Le bilan de la catastrophe aérienne de Kinshasa ne cesse de s’alourdir. A présent on parle de près de 60 décès et des dizaines de blessés suite à la chute d’un avion Antonov sur le quartier populaire de Kimbanseke. L’avion Antonov après avoir perdu son hélice au décollage, a atterri sur des logements pour enfin exploser au beau milieu de la route. Après un débat houleux au parlement, au cours de laquelle il a été question d’une interpellation du gouvernement et même d’une commission d’enquête pour dresser un audit de la situation générale du transport aérien au Congo, une suspension de séance a été décidé afin de permettre aux députés d’aller se rendre compte de visu de la situation.

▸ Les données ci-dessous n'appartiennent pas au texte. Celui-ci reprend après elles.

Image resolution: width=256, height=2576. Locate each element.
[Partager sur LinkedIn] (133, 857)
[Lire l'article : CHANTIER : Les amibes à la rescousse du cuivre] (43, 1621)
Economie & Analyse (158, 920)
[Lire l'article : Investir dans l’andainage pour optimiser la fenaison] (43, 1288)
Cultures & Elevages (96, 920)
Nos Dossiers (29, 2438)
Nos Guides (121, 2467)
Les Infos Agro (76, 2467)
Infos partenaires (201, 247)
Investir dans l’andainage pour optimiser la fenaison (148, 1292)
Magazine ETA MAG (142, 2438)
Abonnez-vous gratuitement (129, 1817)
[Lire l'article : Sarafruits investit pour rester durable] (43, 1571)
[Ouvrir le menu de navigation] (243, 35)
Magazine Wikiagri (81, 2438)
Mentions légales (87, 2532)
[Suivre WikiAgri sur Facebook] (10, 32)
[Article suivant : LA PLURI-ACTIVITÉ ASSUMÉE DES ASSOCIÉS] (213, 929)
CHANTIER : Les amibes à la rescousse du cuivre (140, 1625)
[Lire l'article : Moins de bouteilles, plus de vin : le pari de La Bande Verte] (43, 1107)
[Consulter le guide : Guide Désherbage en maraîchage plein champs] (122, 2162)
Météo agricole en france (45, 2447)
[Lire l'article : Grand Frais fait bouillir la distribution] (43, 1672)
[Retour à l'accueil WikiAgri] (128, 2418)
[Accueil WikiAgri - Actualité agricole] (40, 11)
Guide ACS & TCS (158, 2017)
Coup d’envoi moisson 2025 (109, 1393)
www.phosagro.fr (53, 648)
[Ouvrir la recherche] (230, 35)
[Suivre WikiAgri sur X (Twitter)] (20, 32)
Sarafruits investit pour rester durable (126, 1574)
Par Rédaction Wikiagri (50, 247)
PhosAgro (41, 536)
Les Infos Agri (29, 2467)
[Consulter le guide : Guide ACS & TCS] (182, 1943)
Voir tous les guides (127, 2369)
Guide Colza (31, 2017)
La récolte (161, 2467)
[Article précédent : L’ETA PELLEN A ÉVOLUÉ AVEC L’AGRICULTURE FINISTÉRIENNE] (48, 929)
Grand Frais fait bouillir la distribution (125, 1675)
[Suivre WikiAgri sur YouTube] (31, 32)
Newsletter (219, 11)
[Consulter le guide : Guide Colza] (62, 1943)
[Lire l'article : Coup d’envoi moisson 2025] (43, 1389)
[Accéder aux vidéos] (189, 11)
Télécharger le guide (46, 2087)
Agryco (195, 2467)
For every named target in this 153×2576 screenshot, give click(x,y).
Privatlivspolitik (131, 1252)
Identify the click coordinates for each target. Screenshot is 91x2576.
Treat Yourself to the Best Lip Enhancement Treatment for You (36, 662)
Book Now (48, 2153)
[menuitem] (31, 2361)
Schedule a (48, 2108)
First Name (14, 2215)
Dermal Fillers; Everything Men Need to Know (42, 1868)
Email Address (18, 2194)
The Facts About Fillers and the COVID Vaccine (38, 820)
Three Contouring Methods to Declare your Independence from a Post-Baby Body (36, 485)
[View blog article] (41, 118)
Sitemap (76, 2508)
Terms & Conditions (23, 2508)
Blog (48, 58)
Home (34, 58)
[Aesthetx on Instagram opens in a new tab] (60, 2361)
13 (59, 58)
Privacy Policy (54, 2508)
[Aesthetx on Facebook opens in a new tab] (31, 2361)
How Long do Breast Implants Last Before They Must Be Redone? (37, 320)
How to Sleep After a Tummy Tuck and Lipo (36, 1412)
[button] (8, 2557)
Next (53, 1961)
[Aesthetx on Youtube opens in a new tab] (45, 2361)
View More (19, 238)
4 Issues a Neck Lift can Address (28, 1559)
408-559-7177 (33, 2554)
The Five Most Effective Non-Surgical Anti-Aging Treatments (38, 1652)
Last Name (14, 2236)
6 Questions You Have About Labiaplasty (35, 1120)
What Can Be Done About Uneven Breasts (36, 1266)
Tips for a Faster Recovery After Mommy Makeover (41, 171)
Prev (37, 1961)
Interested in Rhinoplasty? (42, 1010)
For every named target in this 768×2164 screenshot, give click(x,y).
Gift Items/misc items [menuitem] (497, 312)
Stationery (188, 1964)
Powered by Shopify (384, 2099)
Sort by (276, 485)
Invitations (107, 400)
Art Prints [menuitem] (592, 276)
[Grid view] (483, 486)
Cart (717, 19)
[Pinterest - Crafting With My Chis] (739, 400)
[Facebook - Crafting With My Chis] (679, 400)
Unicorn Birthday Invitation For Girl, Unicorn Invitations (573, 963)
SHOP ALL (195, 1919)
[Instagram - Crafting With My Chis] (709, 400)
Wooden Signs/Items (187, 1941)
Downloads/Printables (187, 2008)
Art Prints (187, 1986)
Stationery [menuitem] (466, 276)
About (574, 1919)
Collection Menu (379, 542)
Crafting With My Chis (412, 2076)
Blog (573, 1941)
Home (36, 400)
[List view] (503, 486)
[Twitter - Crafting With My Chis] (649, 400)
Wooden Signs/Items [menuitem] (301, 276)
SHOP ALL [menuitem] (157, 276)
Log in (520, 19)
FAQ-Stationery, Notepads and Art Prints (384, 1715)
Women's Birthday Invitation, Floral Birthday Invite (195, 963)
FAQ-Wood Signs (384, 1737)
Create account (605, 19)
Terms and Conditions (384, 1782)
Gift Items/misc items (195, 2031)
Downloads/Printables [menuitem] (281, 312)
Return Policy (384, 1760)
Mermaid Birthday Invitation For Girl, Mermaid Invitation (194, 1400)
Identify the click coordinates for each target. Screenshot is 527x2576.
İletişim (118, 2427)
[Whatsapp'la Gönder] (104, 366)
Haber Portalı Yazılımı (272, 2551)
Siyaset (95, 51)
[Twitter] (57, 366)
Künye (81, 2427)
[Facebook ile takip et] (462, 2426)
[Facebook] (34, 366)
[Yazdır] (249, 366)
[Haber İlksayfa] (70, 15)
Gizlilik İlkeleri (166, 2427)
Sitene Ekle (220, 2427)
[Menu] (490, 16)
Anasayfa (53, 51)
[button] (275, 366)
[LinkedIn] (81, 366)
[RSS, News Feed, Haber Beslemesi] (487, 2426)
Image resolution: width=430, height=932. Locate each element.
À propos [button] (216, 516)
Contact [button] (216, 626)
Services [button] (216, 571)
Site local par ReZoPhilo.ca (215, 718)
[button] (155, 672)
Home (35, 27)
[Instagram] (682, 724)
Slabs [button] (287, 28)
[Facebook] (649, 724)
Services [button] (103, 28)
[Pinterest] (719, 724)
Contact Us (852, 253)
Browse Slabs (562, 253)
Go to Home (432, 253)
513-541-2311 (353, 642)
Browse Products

Nous avons été surpris d’entendre un communiqué de la présidence annonçant que Joseph Kabila avait décidé de « révoquer » son ministre du transport. Cela ressemble fortement à une fuite en avant. De plus pourquoi se précipiter à le « révoquer » alors qu’il doit répondre de sa politique et donner des explications sur ce qui s’est passé? En tout cas révoquer ou pas le gouvernement doit répondre devant le parlement sur sa politique dans le transport aérien, et quels indemnisations peuvent attendre les victimes.
Reformer le transport aérien, envisager le problème dans sa globalité et surtout en tenant compte de l’importance capital de ce moyen de transport pour un pays comme le Congo, sans infrastructures routiers fiables.
D’après les témoignages reçu du Congo, la fréquence des catastrophiques est fort élevé en RDC. Pas plus tard que la semaine passée, à Manono un avion était tombé, avec comme d’habitude la perte des vies humaines. Mais comme ça se passait en province, rien, pas de réaction, pas de sanction, pas de deuil national…
Un document publié par la prosperitéonline.net indique clairement que le ministre révoqué par Joseph Kabila hier ne peut-être tenu pour le seul responsable de cette catastrophe. Dans ce document que nous reprenons in extenso, il est clair que le ministre de transport était mis sous pression par son collègue de la présidence au nom des intérêts économiques. Et celui-ci dans sa réponse argumente sur le principe de précaution et des considérations humanistes. Quand est-ce que le vent à tourner? comment -est-ce qu’on en est arrivé à laisser partir cet avion de malheur? Il faut une enquête parlementaire.
Un état de droit c’est tout ce qu’il faut pour que les choses changent dans ce pays. n’eut été la liberté de la presse, n’eut-été la pluralité de la presse un tel document aurait été impossible à obtenir et rendre public, nous aurions tous lynché le ministre de transport et les vrais responsables s’en sortirait encore héroïquement. Préservons la liberté, la pluralité et surtout la liberté de la presse.